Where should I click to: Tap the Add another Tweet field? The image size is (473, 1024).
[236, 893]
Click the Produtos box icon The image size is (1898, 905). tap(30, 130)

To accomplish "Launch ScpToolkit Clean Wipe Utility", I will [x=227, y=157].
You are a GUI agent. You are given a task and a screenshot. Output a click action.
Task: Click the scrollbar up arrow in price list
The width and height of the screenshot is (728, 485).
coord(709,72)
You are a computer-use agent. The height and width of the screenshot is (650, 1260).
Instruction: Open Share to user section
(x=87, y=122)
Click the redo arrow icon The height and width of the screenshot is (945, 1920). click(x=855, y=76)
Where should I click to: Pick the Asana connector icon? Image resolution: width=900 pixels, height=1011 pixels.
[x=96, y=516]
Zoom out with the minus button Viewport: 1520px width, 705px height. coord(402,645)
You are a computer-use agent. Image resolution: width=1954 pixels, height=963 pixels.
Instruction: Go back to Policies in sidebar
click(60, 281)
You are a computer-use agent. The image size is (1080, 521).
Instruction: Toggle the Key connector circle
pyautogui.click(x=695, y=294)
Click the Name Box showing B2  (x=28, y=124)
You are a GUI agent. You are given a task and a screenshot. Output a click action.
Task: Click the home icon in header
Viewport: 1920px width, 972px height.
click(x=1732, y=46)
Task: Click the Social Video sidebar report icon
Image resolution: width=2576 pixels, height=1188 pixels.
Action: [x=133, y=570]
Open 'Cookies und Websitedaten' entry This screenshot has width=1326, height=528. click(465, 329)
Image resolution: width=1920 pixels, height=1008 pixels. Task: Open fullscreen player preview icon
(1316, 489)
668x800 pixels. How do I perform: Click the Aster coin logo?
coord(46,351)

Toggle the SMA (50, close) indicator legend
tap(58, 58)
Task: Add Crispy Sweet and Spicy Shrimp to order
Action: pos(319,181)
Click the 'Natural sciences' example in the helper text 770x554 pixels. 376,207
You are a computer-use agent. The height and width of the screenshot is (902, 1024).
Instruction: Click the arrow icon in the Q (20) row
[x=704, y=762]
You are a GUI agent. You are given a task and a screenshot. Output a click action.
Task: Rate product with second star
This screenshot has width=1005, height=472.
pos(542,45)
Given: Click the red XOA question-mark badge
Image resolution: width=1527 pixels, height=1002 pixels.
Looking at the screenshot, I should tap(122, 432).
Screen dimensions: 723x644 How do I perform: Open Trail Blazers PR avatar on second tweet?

........

Beginning with the very first line of the material above, give each line again exactly, ending with the line that contains "Zoom out with".

Where should I click to: Tap the Add another Tweet field? The image size is (473, 1024).
[236, 893]
Click the Produtos box icon The image size is (1898, 905). tap(30, 130)

To accomplish "Launch ScpToolkit Clean Wipe Utility", I will [x=227, y=157].
You are a GUI agent. You are given a task and a screenshot. Output a click action.
Task: Click the scrollbar up arrow in price list
The width and height of the screenshot is (728, 485).
coord(709,72)
You are a computer-use agent. The height and width of the screenshot is (650, 1260).
Instruction: Open Share to user section
(x=87, y=122)
Click the redo arrow icon The height and width of the screenshot is (945, 1920). click(x=855, y=76)
Where should I click to: Pick the Asana connector icon? Image resolution: width=900 pixels, height=1011 pixels.
[x=96, y=516]
Zoom out with the minus button Viewport: 1520px width, 705px height. coord(402,645)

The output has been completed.